Bright colours, quick transitions and a big cash giveaway are all part of the Mr Beast YouTube formula. With 362 million subscribers, Mr Beast (real name Jimmy Donaldson) is the ultimate influencer. But what does the man who has mastered YouTube try next? The answer: TV.
★☆☆☆☆
A collaboration with streaming giant Prime Video, Beast Games challenges 1,000 contestants to compete for a five million dollar cash prize. It is, as Mr Beast will continually remind you, a record-breaking show with both the largest cash prize and the most contestants in entertainment history. However, with more contestants than possible to fit into a single camera frame, Beast Games makes it difficult to emotionally invest in any of its many contestants. Initially, the show chooses to forgo naming contestants on screen, choosing to not use confessional talking head footage between games. This means it takes multiple episodes to learn the names of who is playing, let alone pick someone to root for.
Perhaps self-aware of this issue, the opening challenges aim to burn through as many contestants as possible. These challenges are mainly relationship-based such as sacrificing yourself to save your team or betraying your team to take a bribe, but Beast Games lacks the character connection necessary for an audience to emotionally invest. The hosts do not help this. A good host should be magnetic and able to show interest in anyone they interview so that viewers become interested also. But as Mr Beast and his entourage repeatedly cut contestants off and laugh in their jeopardy, they suggest they don’t care about the players, so why should we?
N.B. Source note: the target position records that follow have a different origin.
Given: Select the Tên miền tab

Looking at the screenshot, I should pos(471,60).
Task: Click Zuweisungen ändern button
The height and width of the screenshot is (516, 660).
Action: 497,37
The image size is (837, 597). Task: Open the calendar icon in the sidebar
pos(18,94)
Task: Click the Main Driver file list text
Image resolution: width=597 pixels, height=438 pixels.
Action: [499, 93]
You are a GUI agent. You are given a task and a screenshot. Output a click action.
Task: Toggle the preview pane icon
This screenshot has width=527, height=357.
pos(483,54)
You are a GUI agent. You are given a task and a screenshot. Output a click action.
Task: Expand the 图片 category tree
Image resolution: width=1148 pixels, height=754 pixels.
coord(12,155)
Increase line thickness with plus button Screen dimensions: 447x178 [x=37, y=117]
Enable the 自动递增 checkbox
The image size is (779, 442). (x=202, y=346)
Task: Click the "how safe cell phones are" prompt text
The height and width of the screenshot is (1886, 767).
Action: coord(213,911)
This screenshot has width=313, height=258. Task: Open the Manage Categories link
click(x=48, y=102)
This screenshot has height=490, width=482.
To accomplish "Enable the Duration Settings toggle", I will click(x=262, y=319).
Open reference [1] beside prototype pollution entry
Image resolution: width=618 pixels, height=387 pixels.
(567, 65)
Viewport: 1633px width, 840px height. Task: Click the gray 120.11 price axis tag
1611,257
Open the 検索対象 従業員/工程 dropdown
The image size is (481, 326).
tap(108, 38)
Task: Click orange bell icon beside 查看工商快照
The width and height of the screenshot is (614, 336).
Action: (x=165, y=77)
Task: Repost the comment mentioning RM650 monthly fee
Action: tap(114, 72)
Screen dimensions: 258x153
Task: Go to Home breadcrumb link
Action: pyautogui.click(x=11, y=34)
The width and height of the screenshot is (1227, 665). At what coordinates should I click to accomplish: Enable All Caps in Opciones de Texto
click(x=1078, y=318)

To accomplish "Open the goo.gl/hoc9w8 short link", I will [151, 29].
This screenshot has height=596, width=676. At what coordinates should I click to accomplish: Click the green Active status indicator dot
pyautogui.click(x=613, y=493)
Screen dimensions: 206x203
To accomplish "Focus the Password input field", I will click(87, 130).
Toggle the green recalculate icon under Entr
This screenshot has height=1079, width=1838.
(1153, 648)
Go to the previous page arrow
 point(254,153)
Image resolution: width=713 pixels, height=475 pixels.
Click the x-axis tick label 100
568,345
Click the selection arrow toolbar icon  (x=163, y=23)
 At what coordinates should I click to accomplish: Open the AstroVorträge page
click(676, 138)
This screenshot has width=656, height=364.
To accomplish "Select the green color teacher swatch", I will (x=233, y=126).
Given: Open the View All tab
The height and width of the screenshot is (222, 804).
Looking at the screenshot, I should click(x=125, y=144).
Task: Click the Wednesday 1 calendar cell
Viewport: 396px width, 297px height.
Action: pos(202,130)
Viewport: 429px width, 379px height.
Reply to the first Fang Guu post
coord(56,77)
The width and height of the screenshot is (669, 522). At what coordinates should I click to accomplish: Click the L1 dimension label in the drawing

With masked guards, numbered tracksuits, and imitations of death if you lose, Beast Games’ iconography is almost identical to the similarly-named Netflix smash-hit drama Squid Game. In Squid Game, viewers see fictional contestants compete in emotionally excruciating games for entertainment. In Beast Games, viewers see the same thing, but this time the contestants are real. Though there are moments of joy as well as heartache, there is a sense that Beast Games feels like a big-budget psychological experiment. This applies to many of the challenges where contestants are repeatedly put into emotionally testing situations to see how they will react. However, it also applies to the viewer. Overloaded with shots of contestants in extreme distress, it raises the question of how many tears does it take for us to tune out?

Before Beast Games even aired, five contestants alleged in a lawsuit that they were denied privacy and access to the outside world, lacked access to hygienic products and medical care, had very limited control over meals, and were exposed to dangerous conditions while filming. Though only a small fraction of the Beast Games competitors complained, these allegations are worrisome. Each time Mr Beast claims that he has made the biggest and best game show ever, it feels false because the enormous budget for the show seemingly did not extend to contestant care. Mr Beast claims that the allegations are “blown out of proportion” and that behind-the-scenes footage proves this. But viewers should not need to seek out bonus show material to confirm that contestants were looked after, this should be something obvious in the show itself. To have any doubt that adequate welfare provisions were met creates an uneasy viewing experience.
Beyond contestant care, Beast Games struggles because many of its challenges are weak. The unplanned nature of games appears confirmed in Colin and Samir’s behind-the-scenes documentary of the series which shows Mr Beast, alongside show creators Tyler Conklin, and Sean Klitzner, brainstorming game ideas just three days before production was due to begin. The show struggles greatly with sequencing; in episode one, three out of the four challenges are sacrifice-based, which makes the introduction to the series already repetitive. The challenges that don’t focus on sacrifice such as building a foam tower and answering trivia, are contrastingly refreshing but they do feel simplistic and relatively small-scale for the grand production set of Beast City. Television should be the space where you can elevate action but many of the games in this show can be made on a YouTube budget.

Even the Mr Beast team don’t seem to have full faith in their concept, as action is not given room to breathe before a twist is added in. For example, in episode two, contestants have to throw a ball from a tower into a giant red cup. However, a mere two minutes into this challenge, a gold cup is added. If contestants successfully shoot the ball into the new gold cup, they don’t add points for their team but win 250 thousand dollars for themselves. They return to the repetitive theme of bribes and sacrifice. When any moment of Beast Games gets good, the Beast team try to make it bigger, but unfortunately not better. In the opening minute of Beast Games, one contestant proudly claims “I will die for this”. Luckily, there are legal regulations that inhibit game shows from killing their contestants. But Beast Games pushes players to uncomfortable emotional extremities which makes it feel like the Roman Colosseum revived.
Beast Games is certainly watchable and its maintained place in the Prime Video Top 10 proves this. It is a show filled with exciting snippets, perfect for viral TikTok clips, and the generous prize-givings are exciting to see. However, hyperfocused on retention rates and broken records, Mr Beast and Prime Video did not zoom out to consider either challenge design or contestant care in enough detail. The result is a show that is easy to watch but not overly enjoyable. A game show made with all head but no heart.